Le 8 juillet 2019, le duplex est vendu à un tiers pour la somme de 565 000 $, avec une clause stipulant que Mme Mavyan-Seferyan renonce à tous ses droits sur la propriété.

« Une fois le duplex vendu, Sibil décide de retourner en Floride et d’y déménager les meubles de sa mère. »

L’ensemble de salle à manger, un vaisselier, des tapis de Turquie, un ameublement de chambre à coucher de style Louis XIV « meublent maintenant les immeubles en copropriété que Sibil administre en Floride », énumère Ann-Marie Jones, présidente du Tribunal des droits de la personne.

Dans ses notes, le travailleur social qui réussira à voir Mme Mavyan-Seferyan le 9 juillet écrira que « selon les faits observés », « Sibil avait l’intention “d’enlever” Madame contre sa volonté en Floride », compromettant ainsi sa sécurité.

Mme Mavyan-Seferyan sera transférée d’urgence dans une résidence privée pour aînés. Elle finira avec une dette de 34 000 $ envers le Curateur public, en raison notamment du non-paiement de ses frais d’hébergement.

« Atteinte grave à ses droits fondamentaux »

« N’eût été cette dilapidation en règle de son patrimoine, elle aurait manifestement pu bénéficier de soins à la hauteur de ses besoins croissants » dans une résidence pour personnes âgées arméniennes, comme elle le souhaitait, peut-on lire dans le jugement.

« L’exploitation dont a été victime Mme Mavyan-Seferyan par sa propre fille constitue un affront à sa personne et une atteinte grave à ses droits fondamentaux », conclut le jugement.

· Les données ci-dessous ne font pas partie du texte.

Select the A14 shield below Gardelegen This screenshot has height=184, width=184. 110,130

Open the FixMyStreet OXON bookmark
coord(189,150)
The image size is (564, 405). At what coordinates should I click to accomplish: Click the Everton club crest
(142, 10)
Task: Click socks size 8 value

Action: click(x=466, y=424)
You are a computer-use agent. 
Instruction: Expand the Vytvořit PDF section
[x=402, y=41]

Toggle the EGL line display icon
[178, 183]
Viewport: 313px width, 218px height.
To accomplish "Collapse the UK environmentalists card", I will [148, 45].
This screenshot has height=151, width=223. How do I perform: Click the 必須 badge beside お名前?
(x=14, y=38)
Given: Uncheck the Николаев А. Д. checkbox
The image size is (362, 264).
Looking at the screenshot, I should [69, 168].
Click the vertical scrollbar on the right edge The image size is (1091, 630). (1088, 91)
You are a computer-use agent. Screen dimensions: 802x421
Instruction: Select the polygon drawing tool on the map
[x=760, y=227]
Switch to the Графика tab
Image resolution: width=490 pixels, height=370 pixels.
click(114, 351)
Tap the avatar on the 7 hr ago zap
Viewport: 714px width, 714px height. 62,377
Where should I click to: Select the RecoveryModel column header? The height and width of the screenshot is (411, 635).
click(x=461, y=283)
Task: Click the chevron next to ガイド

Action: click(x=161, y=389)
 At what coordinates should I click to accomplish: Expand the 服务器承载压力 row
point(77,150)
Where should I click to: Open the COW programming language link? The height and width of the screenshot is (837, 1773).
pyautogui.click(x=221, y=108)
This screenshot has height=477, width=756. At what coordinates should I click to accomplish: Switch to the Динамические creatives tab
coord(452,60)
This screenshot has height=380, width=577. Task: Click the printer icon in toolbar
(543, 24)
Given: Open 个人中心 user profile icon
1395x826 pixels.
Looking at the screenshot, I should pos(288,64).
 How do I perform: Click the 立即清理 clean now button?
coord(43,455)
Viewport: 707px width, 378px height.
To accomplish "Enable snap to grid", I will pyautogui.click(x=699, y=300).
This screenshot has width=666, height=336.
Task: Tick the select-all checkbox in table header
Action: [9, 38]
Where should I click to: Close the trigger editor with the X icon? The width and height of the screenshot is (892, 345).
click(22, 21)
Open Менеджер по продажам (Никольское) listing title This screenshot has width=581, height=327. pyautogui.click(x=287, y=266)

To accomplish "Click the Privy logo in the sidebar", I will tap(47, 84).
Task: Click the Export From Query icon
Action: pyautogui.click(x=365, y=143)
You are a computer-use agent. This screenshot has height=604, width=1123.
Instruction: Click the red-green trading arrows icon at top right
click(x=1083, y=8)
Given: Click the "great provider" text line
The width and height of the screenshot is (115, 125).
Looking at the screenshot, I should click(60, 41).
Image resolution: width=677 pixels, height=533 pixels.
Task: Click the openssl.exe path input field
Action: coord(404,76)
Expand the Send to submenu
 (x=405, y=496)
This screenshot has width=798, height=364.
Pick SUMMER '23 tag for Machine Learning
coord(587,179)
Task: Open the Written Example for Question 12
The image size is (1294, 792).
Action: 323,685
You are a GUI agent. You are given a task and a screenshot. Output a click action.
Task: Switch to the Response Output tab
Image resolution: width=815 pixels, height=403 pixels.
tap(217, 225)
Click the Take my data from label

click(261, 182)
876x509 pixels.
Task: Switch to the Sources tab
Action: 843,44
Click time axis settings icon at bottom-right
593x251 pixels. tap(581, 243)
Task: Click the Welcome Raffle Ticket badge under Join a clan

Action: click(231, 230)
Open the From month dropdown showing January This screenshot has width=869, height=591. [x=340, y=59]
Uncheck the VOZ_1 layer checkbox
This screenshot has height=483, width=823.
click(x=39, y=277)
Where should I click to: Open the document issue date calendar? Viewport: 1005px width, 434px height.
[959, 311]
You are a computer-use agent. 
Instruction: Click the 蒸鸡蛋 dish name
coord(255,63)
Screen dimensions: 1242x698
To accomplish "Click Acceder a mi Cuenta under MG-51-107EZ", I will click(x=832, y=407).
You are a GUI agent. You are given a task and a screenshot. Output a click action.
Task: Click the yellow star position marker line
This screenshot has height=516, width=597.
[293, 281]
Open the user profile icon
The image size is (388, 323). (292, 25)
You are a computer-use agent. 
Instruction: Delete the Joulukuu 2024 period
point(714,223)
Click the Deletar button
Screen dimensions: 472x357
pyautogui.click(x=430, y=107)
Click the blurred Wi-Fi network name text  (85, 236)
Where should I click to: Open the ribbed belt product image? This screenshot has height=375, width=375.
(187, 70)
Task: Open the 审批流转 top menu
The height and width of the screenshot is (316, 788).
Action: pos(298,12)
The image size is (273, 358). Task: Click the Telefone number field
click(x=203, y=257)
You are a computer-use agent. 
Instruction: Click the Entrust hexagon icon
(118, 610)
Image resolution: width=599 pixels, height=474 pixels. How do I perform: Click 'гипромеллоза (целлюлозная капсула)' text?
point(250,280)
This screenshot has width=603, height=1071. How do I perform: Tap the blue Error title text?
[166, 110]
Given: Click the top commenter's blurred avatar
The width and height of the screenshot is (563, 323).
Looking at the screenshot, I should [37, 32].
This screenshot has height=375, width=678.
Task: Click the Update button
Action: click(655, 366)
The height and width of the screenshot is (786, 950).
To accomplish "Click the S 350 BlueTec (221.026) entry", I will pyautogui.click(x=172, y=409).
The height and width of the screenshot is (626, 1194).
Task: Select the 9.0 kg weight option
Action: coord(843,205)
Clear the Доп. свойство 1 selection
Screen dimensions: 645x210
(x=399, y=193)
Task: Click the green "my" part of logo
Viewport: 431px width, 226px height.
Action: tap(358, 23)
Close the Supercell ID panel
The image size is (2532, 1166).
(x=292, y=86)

Sibil Seferyan-Taylor est condamnée à payer 585 000 $ à sa mère à titre de dommages matériels, en plus de 25 000 $ à titre de dommages moraux et de 5000 $ à titre de dommages punitifs.

En raison de l’âge avancé de Mme Mavyan-Seferyan, l’exécution provisoire de la décision est ordonnée, tout appel potentiel risquant de lui causer un « préjudice sérieux, voire irréparable ».